It’s not so long ago- some 50 years or so-since Hermès was a little French company whose beautiful saddles, silk scarves and leather accessories were known mainly to a small group of sophisticated cognoscenti. Yet, these days, Hermès is one of a tiny band of golden elite brands whose lustre and allure is known and their products lusted after around the world. Its iconic products-the Kelly bag, the Chaine d’Ancre bracelet, its Calèche perfume, the Cape Cod watch and, most of all, its famous carré or silk scarf-are recognised around the world and the mere sight of one of its orange boxes sets the heart aflutter.

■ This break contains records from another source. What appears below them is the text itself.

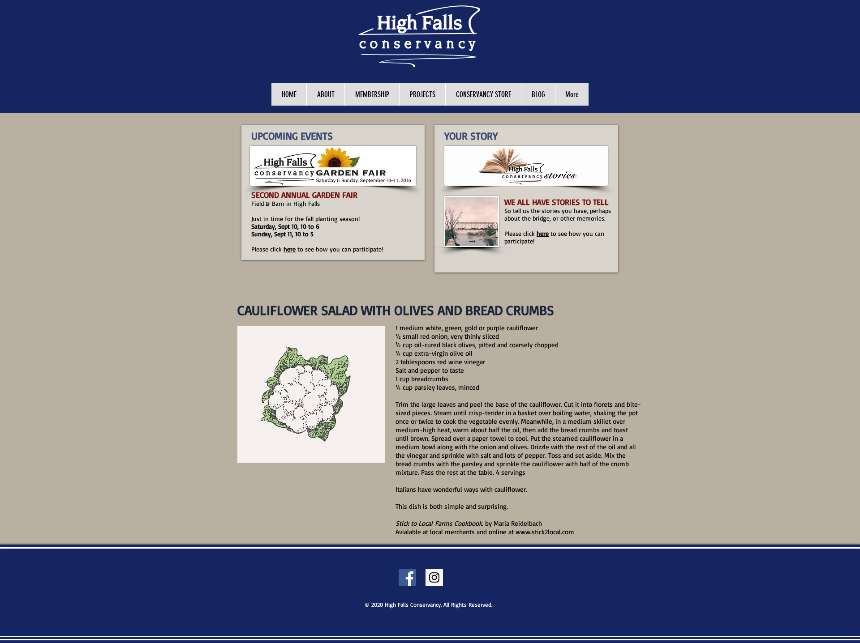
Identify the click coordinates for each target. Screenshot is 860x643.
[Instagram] (434, 577)
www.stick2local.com (545, 532)
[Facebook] (407, 577)
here (290, 249)
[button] (422, 94)
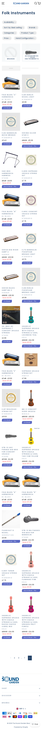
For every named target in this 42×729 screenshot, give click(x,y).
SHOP (4, 688)
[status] (11, 68)
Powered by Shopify (21, 727)
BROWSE (6, 703)
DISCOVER (6, 696)
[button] (9, 22)
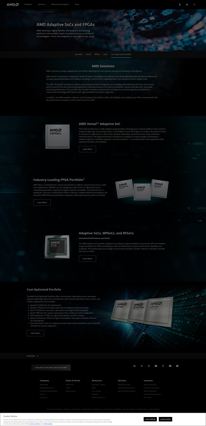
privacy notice (35, 424)
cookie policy (47, 424)
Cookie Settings (150, 419)
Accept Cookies (166, 419)
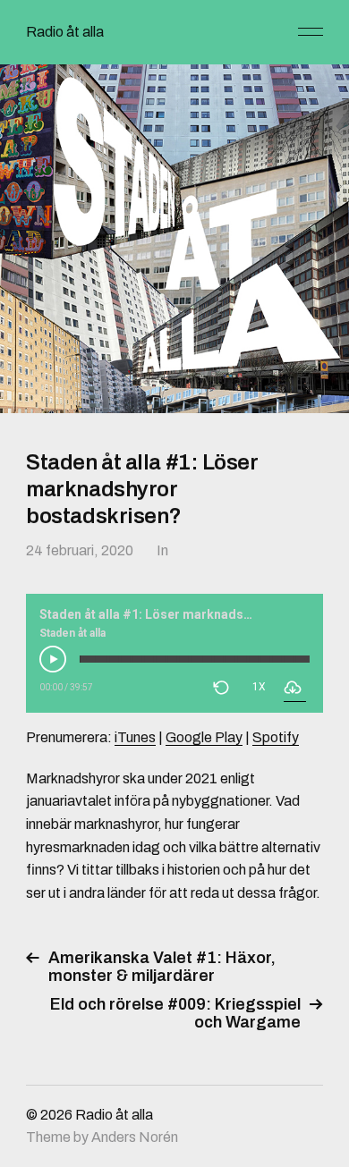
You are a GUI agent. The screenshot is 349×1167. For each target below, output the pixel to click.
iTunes (135, 737)
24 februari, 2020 (79, 550)
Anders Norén (134, 1137)
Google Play (204, 737)
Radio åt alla (65, 31)
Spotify (275, 737)
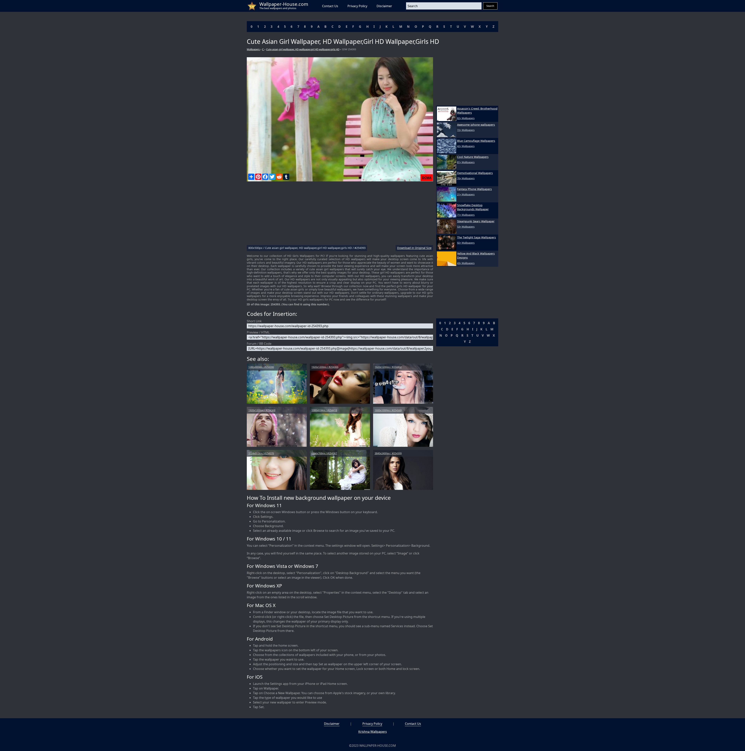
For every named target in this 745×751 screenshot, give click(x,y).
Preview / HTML (258, 332)
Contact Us (330, 6)
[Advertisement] (340, 215)
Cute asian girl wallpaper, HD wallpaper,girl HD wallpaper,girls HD (302, 49)
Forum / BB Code (259, 343)
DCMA (426, 178)
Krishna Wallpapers (372, 731)
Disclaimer (384, 6)
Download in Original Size (414, 248)
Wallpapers (253, 49)
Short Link (254, 321)
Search (490, 6)
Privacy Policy (357, 6)
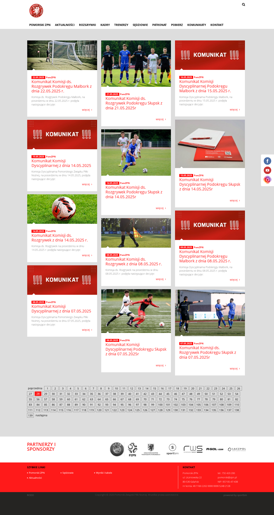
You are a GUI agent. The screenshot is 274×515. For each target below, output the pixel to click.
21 (200, 388)
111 (30, 410)
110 (236, 404)
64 (99, 399)
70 (145, 399)
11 (123, 388)
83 (30, 404)
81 (229, 399)
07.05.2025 (186, 343)
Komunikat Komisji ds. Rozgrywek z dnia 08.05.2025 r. (133, 261)
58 (53, 399)
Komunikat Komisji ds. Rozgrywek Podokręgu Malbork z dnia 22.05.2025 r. (62, 86)
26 (238, 388)
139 (30, 415)
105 (198, 404)
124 (129, 410)
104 (191, 404)
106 (206, 404)
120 (99, 410)
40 (129, 394)
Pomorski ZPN (40, 25)
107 (214, 404)
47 (183, 394)
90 (83, 404)
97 (137, 404)
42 (145, 394)
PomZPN (51, 77)
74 (175, 399)
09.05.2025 (186, 247)
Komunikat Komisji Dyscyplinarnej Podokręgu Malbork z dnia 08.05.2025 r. (205, 256)
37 (106, 394)
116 (68, 410)
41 (137, 394)
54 (236, 394)
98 (145, 404)
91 (91, 404)
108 (221, 404)
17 (169, 388)
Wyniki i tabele (104, 472)
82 (236, 399)
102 (175, 404)
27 (30, 394)
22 (208, 388)
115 (61, 410)
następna (41, 415)
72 (160, 399)
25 (230, 388)
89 (76, 404)
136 (221, 410)
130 (175, 410)
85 (45, 404)
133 (198, 410)
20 (192, 388)
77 (198, 399)
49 (198, 394)
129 (168, 410)
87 (60, 404)
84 (38, 404)
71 (152, 399)
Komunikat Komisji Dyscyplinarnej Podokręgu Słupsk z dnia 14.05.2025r (209, 184)
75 (183, 399)
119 (91, 410)
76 (190, 399)
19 (185, 388)
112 (38, 410)
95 (122, 404)
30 (53, 394)
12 (131, 388)
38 (114, 394)
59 (60, 399)
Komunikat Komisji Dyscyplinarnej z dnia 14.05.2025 (61, 163)
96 (129, 404)
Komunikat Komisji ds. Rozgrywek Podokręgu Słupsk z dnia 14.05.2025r (133, 192)
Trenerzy (121, 25)
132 (191, 410)
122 (114, 410)
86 (53, 404)
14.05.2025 (112, 183)
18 (177, 388)
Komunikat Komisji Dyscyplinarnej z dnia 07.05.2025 (61, 309)
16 (162, 388)
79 (213, 399)
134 (206, 410)
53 (229, 394)
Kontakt (216, 25)
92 (99, 404)
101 (168, 404)
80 (221, 399)
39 (122, 394)
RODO (30, 495)
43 (152, 394)
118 (84, 410)
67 (122, 399)
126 (145, 410)
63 (91, 399)
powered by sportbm (235, 495)
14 (146, 388)
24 (223, 388)
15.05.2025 (186, 175)
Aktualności (65, 25)
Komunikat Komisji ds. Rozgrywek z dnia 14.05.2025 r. (60, 238)
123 (122, 410)
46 (175, 394)
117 (76, 410)
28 (38, 393)
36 (99, 394)
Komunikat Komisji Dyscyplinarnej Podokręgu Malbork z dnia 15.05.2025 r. (205, 86)
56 (38, 399)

The world’s economies may be suffering, but Hermès sails serenely on, its sales and profits surging upwards. The brand has shown that there are always those who know, and are prepared to pay for, true quality. Much of this is down to the original guiding principles, laid down by the company’s founders, which focus on creativity and craftsmanship, rather than commercial gain.
But say the word Hermès, and what springs to mind is its most iconic product-the silk scarf. Never intended to be just an accessory, the first one was sold in 1937 and there have been more than 1,500 different designs since, some by in-house designers, others by notable artists, and a few, such as the hugely successful Brides de Gala, have been revived many times. All are made of the highest-quality woven silk twill with hand-finished rolled hems, and although the classic scarf is either 90cm (35½in) by 90cm or 70cm (27½in) by 70cm, there is now a version in a lighter summer silk that measures 140cm (55in) by 140cm.
Through the years, Hermès scarves adorned the necks, waists and heads of some of the world’s most iconic personalities, but, now, they’re being rediscovered by the young set, who, encouraged by enterprising Hermès pop-up shops-cum-workshops, find ever more enterprising ways to wear them. An Hermès scarf, you see, is, like diamonds, forever.